Two months later, a 1x1.2cm tumor with slightly hardness, favorable mobility and slight haphalgesia was detected in the upper quadrant of left breast during physical examination. The tumor was removed and the histopathologic examination revealed non-Hodgkin lymphoma with B cell type. After the CHOP (cyclophosphamide, doxorubicin, vincristin, prednisone) regimen plus Methotrexate as initial therapeutic modality for one course and then CHOP for another two course, her dyspnea and other signs of congestive heart failure were improved. Three months later, cardiac auscultation showed that the soft mitral diastolic murmur had disappeared and the tricuspid diastolic murmur softened. Another ultrasonic cardiogram showed the left atrial lump disappeared and the right atrial lump lessened to a size of 30x40mm, while still protruding to right ventricular inflow tract.
Lymphoma occurs in all types of tissues and organs except nail and hair. Non-Hodgkin lymphoma often originated from multi-center and metastases to all over the body in the earlier period mostly by transvenous extension. Secondary lymphomatous involvement of the heart is much more common and has been reported as between 16% and 28% of extracardiac lymphomas. 
Primary cardiac lymphomas (PCL) compose a small fraction of primary cardiac malignancies. The definition of PCL has varied among studies. Some excluded cases with any involvement outside the heart or pericardium whereas others have allowed variable amounts of tumor outside the heart to be classified as PCL . In the present case, the patient had a comparable long history of heart failure without any findings of lymphoma except atrial mass. Left breast mass was detected in the later period of the disease, and atrial mass disappeared after chemotherapy, so we come to the conclusion that the patient had PCL. The patient's symptoms of heart failure and cardiac murmurs were very likely resulted from obstruction of ventricular inflowing tract.
The most common presenting symptoms of PCL are right-sided heart failure, precordial chest pain, pericardial effusion, superior vena cava syndrome, and arrhythmia. Pericardial effusion may be present in patients with or without pericardial tumor. Establishing the diagnosis of PCL is challenging since these symptoms are not specific and the time from onset of symptoms to diagnosis can be months or even years. Echocardiography, a widely used, safe, noninvasive test, remains as a highly reliable imaging diagnostic tool. Cardiac lymphoma displays a low-level echo lesion on echocardiography. CT and MRI imaging modalities provide a large field of view, which allows evaluation of disease throughout the thorax. Cytological analysis of pericardial fluid and transvenous endomyocardial biopsy sometimes is helpful . On biopsy, cardiac lymphoma appears as a firm, white, infiltrative process, occasionally with nodular foci that range from 3 to 12 cm in diameter. These tumors are almost universally aggressive diffuse, large B-cell lymphomas .

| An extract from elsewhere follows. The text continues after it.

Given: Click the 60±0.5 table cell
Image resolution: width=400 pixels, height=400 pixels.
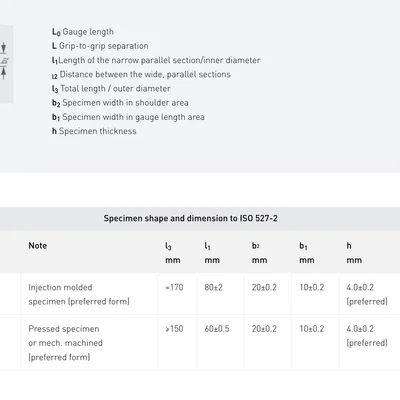Looking at the screenshot, I should [217, 329].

The most effective therapy of PCL at present is chemotherapy and/or radiation with median survivals on the order of one year. The CHOP regimen is still considered the gold standard in first-line therapy .
PCL has various presentations and therefore it can be misdiagnosed. Today, 2-dimensional echocardiography is a highly reliable imaging diagnostic tool, which can be used to document the progress of the tumor and assess the response to chemotherapy.